Six women — including actresses Olivia Munn, Natasha Henstridge and Katharine Towne — have made allegations against Ratner describing sexual harassment or misconduct.

Amy Kaufman and Daniel Miller broke the story for the Los Angeles Times. Miller spoke with The Frame's John Horn.

MILLER: The allegations range from aggressive come-ons, and then in the case of Natasha Henstridge, she has alleged that Brett Ratner forced her to perform oral sex in the 1990s. 

Ratner is a prominent figure in Hollywood. He co-founded the movie production and financing company, RatPac-Dune Entertainment, which had a contract with Warner Bros. studios. 

MILLER: In 2013, RatPac-Dune inked a $450 million co-financing deal with Warner Bros. Warner has now said — in the wake of our story about these alleged incidents with Ratner — that it is reviewing its relationship with Ratner ... that is likely going to be a relationship that is going to be scrutinized in the coming days. 
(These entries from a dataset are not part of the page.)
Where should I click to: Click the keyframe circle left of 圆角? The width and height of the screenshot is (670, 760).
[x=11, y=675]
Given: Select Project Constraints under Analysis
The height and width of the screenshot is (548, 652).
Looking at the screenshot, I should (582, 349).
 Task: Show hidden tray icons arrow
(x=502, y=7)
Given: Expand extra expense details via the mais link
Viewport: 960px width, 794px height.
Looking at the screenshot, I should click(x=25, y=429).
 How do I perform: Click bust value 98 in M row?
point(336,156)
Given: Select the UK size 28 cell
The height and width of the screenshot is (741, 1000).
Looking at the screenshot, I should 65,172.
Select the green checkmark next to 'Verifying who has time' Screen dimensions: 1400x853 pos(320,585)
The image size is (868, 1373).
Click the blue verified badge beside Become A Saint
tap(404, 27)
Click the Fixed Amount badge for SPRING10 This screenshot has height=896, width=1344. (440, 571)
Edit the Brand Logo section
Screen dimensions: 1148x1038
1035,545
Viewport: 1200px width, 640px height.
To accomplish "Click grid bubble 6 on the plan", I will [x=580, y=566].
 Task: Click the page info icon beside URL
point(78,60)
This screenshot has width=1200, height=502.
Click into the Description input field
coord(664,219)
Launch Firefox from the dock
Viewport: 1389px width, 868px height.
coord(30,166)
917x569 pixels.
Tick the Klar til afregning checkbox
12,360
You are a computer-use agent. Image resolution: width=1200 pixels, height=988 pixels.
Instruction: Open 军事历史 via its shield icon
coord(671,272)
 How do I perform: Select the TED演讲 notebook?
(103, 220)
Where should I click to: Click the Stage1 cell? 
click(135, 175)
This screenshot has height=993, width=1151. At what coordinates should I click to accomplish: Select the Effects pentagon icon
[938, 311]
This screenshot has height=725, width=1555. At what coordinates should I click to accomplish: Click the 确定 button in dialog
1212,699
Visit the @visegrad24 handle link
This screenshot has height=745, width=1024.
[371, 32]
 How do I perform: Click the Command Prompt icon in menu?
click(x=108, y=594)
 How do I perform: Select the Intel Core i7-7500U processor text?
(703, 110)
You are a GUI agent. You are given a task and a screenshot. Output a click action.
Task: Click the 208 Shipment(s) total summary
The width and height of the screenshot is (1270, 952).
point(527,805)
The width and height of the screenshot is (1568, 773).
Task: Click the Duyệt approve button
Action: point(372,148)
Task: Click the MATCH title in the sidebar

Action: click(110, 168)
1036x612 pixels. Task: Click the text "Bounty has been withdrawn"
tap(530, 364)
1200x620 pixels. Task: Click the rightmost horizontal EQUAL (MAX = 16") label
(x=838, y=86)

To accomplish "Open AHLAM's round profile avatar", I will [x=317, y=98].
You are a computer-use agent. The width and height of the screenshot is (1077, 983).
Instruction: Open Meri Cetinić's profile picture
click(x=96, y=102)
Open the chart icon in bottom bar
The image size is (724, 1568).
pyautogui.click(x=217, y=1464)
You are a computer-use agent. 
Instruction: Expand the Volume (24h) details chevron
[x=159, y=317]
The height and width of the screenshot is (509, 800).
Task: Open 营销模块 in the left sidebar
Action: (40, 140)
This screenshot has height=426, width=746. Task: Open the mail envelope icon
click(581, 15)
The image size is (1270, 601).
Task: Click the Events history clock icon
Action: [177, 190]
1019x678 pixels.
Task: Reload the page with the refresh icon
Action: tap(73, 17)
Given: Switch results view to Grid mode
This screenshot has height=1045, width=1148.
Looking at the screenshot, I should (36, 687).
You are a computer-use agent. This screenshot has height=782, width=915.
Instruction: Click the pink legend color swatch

Ratner's company has been involved with many hit films, including "Gravity," "The LEGO Movie," "American Sniper," "The Revenant" and many others.

One of Ratner's former partners is U.S. Treasury Secretary Steven Mnuchin, who sold his interest in RatPac Entertainment earlier this year.

Ratner was scheduled to produce and direct a biopic about Hugh Hefner. but Playboy Enterprises announced that its relationship with the filmmaker is now on hold.

Ratner’s lawyer, Martin Singer, has denied the validity of all the allegations to the Los Angeles Times. We reached out to Singer for comment but received no response. 

In a 10-page letter to The Times, Singer said: “I have represented Mr. Ratner for two decades, and no woman has ever made a claim against him for sexual misconduct or sexual harassment. Furthermore, no woman has ever requested or received any financial settlement from my client.”

This story has been updated.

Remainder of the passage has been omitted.